THE FRESHNESS OF BEING

By Oregano

+ Hi!  I started to wonder.  Green Eve (thanks by the way) mentioned in one of her reviews that Gilmore girls was a lot bigger than Luke-Lorelai-Rory-Jess Interaction.  "A regular episode of GG has a million little subplots, and all kinds of action."  And it's true.  So I thought of a funny thing.  Taylor bugs the hell out of Luke, and their fights always turn out hilarious.  So I thought, what if… 

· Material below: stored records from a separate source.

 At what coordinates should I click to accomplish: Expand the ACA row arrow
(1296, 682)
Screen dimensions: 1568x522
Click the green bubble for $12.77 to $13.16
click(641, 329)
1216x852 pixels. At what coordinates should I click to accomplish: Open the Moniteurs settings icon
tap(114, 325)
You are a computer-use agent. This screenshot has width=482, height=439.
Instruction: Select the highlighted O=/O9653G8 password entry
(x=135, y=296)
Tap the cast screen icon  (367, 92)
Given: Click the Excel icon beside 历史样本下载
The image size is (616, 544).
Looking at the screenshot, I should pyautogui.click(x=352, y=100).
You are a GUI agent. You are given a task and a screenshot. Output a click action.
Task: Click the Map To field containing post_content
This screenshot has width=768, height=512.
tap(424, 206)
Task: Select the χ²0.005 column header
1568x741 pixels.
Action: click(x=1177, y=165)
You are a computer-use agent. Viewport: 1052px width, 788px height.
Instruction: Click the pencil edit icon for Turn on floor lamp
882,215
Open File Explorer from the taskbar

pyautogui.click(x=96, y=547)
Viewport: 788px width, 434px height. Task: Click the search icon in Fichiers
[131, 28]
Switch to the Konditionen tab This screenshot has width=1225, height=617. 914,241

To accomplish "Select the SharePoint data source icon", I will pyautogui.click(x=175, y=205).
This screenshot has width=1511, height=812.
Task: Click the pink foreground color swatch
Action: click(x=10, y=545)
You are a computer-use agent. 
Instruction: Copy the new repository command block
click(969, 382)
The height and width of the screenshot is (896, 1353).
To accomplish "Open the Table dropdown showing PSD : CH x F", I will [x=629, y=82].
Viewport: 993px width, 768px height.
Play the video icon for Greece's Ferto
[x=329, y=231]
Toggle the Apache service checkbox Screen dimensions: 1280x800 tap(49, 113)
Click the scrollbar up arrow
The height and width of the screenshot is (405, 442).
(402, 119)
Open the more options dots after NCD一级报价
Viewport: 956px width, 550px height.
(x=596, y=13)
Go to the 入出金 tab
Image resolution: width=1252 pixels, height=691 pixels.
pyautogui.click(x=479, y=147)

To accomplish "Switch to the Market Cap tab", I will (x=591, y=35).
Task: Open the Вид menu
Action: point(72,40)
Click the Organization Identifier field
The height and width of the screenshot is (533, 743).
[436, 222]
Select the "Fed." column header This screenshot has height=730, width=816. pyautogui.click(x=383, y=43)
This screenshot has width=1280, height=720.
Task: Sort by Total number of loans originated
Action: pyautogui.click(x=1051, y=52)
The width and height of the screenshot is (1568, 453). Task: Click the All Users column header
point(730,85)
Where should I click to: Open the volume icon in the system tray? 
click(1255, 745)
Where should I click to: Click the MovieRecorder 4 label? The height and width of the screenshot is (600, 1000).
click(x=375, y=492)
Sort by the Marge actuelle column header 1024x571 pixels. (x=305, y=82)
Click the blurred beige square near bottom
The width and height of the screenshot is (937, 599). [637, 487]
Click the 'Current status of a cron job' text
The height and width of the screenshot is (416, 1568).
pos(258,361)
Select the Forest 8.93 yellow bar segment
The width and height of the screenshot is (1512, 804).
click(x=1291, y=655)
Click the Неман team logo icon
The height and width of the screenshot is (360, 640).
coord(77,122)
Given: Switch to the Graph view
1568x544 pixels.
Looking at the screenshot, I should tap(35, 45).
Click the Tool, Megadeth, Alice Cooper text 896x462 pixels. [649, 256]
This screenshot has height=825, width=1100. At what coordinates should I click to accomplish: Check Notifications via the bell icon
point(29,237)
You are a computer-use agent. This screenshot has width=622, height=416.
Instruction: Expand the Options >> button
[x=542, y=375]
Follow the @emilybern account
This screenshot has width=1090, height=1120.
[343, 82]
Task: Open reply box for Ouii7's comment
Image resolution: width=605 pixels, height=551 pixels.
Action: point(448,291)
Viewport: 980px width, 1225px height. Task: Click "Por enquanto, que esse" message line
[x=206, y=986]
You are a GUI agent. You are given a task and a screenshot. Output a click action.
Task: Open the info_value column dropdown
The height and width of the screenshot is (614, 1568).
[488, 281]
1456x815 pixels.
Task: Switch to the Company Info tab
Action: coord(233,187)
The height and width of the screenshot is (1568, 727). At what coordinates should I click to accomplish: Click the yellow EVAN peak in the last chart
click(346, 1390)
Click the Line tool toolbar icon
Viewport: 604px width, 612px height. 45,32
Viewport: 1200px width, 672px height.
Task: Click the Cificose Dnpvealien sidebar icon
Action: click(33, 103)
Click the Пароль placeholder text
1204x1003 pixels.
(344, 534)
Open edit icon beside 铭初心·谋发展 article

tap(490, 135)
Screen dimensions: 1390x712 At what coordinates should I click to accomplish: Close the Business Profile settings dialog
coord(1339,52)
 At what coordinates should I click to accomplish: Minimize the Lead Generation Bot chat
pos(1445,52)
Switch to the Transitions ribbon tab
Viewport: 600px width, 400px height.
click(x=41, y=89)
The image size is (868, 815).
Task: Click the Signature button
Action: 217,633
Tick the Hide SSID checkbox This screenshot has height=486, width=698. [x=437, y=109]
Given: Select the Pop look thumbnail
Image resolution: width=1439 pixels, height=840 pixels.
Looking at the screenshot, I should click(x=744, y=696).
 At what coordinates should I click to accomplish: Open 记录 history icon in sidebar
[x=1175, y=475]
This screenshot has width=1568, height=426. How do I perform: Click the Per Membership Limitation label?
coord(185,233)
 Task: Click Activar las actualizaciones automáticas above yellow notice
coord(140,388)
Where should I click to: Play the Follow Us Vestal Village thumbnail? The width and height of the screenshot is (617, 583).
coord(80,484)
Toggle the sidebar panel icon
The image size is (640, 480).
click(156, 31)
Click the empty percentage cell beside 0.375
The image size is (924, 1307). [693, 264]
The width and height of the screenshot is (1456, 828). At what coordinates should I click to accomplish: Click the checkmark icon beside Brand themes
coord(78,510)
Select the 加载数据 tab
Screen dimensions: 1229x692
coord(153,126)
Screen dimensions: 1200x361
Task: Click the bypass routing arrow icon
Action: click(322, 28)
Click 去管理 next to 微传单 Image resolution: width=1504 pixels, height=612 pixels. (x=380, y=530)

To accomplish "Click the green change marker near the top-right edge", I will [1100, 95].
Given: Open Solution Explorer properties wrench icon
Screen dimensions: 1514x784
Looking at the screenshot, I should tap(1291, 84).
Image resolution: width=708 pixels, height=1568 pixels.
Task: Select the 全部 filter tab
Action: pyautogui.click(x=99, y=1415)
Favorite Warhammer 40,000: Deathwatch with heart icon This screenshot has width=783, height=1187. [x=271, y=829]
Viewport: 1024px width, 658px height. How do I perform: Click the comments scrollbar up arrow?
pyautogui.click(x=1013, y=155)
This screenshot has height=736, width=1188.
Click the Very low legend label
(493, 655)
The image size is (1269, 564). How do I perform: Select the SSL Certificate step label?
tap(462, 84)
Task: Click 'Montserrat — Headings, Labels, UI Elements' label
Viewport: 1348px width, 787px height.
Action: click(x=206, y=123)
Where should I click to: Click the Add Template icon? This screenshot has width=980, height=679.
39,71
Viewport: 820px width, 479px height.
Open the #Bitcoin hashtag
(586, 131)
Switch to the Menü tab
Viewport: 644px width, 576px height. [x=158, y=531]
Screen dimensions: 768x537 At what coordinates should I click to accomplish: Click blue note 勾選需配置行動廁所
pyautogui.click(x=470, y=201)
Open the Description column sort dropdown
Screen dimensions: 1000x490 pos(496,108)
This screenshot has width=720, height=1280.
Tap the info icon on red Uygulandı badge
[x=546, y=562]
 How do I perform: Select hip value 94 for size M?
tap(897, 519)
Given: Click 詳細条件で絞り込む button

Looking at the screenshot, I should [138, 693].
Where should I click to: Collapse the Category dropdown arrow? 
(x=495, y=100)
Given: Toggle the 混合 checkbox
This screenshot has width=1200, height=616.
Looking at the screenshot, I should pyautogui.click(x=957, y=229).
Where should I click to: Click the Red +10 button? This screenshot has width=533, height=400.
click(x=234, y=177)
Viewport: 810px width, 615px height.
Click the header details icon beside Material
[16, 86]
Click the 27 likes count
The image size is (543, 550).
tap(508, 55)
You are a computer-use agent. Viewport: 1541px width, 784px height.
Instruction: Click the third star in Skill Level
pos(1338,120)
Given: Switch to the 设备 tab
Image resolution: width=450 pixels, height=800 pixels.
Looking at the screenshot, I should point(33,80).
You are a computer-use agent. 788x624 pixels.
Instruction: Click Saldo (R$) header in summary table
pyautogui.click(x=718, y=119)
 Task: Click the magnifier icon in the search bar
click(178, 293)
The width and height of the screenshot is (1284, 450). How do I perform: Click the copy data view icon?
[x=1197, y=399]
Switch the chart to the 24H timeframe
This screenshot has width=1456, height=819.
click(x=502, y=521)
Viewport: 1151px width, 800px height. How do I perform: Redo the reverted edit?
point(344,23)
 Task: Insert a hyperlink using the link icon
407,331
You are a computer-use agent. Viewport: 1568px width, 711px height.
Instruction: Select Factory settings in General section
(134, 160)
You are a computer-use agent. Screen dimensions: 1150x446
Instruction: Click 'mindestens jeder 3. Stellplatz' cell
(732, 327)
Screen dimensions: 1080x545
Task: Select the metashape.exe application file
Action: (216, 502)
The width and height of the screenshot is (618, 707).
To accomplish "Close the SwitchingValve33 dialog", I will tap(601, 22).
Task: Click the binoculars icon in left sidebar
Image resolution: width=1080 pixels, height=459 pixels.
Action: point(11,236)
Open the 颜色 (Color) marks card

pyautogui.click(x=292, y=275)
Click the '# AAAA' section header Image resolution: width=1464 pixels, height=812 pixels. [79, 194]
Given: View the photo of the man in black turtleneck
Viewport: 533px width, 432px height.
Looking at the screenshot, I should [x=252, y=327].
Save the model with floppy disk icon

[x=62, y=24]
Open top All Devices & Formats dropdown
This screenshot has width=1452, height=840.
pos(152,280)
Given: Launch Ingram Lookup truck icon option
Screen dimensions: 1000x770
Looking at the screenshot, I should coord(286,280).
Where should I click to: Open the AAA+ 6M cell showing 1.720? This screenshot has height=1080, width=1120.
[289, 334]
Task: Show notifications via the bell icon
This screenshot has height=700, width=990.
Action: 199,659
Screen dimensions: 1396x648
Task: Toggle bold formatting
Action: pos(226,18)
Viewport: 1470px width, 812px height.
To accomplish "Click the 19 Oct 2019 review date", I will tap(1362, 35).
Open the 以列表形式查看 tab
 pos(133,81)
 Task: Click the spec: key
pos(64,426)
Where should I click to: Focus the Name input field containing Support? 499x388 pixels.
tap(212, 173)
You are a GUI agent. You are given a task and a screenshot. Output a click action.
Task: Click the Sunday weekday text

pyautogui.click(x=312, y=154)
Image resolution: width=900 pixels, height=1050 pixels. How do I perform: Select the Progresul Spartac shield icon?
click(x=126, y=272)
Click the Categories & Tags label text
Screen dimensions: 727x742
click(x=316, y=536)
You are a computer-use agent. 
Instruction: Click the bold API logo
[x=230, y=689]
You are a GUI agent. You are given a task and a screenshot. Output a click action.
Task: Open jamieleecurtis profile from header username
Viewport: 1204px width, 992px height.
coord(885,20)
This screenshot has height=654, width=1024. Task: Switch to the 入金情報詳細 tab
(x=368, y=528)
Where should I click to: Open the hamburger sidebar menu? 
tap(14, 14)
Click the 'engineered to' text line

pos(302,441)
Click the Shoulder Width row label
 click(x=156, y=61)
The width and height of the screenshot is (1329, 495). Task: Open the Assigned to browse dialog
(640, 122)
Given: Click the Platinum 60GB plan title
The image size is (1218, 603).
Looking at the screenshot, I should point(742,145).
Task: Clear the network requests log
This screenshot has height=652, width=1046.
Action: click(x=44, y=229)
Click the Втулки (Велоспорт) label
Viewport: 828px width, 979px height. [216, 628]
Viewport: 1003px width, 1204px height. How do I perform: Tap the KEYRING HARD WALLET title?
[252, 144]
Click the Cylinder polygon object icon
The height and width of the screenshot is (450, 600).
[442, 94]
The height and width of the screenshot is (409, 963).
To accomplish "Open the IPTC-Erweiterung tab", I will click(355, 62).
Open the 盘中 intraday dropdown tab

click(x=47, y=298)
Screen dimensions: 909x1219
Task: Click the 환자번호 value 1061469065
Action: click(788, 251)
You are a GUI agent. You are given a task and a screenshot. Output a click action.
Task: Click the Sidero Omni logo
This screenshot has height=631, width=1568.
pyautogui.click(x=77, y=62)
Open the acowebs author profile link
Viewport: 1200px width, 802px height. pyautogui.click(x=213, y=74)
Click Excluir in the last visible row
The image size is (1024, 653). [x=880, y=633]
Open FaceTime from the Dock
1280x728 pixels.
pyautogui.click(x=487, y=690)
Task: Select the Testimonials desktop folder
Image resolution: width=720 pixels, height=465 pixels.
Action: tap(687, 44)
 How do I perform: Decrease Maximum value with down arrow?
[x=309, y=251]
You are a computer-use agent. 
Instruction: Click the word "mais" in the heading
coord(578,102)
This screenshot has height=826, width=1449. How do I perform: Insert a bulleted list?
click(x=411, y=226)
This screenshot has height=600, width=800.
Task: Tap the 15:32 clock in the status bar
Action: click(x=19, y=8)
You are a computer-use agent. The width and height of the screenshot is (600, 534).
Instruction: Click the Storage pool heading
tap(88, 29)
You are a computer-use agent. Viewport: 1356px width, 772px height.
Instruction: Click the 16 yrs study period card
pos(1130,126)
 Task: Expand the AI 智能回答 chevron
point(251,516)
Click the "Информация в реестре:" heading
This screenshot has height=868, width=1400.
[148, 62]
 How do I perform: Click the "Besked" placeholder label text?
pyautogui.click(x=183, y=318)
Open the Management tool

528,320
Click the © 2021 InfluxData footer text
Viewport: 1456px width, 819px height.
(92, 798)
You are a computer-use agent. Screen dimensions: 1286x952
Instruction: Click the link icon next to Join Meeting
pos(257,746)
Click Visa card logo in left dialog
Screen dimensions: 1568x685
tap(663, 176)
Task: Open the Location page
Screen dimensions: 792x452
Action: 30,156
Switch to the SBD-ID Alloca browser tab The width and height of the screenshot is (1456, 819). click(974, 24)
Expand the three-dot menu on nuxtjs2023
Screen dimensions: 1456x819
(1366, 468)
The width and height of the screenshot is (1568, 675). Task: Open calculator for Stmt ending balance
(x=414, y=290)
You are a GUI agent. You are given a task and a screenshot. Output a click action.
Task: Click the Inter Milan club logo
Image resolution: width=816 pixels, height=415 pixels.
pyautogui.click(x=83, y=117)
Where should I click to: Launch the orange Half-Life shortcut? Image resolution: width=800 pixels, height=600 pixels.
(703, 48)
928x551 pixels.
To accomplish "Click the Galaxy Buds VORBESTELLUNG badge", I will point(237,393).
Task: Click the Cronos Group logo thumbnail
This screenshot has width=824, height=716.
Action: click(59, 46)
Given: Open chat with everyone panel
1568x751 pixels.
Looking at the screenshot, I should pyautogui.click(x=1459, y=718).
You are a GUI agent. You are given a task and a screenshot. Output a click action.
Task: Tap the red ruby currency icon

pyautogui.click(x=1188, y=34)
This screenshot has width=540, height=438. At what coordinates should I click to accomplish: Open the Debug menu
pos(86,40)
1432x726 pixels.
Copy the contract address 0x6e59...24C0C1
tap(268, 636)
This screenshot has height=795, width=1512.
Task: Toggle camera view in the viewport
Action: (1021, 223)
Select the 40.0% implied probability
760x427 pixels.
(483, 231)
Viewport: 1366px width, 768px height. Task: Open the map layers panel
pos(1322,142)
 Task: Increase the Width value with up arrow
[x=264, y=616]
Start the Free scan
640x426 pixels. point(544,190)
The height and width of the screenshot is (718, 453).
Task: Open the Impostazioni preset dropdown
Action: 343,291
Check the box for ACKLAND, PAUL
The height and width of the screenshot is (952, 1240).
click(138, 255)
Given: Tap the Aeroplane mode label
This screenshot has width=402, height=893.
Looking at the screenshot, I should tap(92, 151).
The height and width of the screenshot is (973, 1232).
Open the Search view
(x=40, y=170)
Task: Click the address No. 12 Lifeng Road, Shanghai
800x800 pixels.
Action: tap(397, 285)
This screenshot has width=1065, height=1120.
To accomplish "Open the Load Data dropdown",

+ I'm still not sure where this is going to go, so it may be a little slow.

+To:

hrlo: Heh.  Oh yeah.  It would be a little hard to walk in crutches.  Um, let's just pretend that it was one of those kung-fu moves where the guy gets cured miraculously.  I don't have any experiences with broken bones either.  Hahah!  Silly me.

Holly: Why, thank you for deeming me the honor of being COOL.  It's truly a great honor.  Heh.

rgilmore03: Thank you for the compliment.  Amy Sherman-Palladino IS a genius, isn't she?  She's great!

          "That's not going to work."

          "Who's asking you?"

          "Taylor, only stupid people will not know that, that will not work," Luke grabbed a box of cereal from the shelves.  He followed Taylor around his market as they discussed the future of the damned Ice Cream Shop.

          "I have every right to decide where what goes in my own establishment!"

          "I have every right to kick your ass around the floor, 'cause I'm your landlord."

          Luke inwardly smiled as Taylor outwardly seethed.  Taylor marched around the shelves and corrected different angular misplacements.  It was blatantly apparent that this Luke-is-Taylor's-landlord thing annoyed Taylor to his very being.

          "Fine," he said tersely, "the extra 'P' and the 'E' are going."

          Luke adjusted his cap and took two bottles of honey.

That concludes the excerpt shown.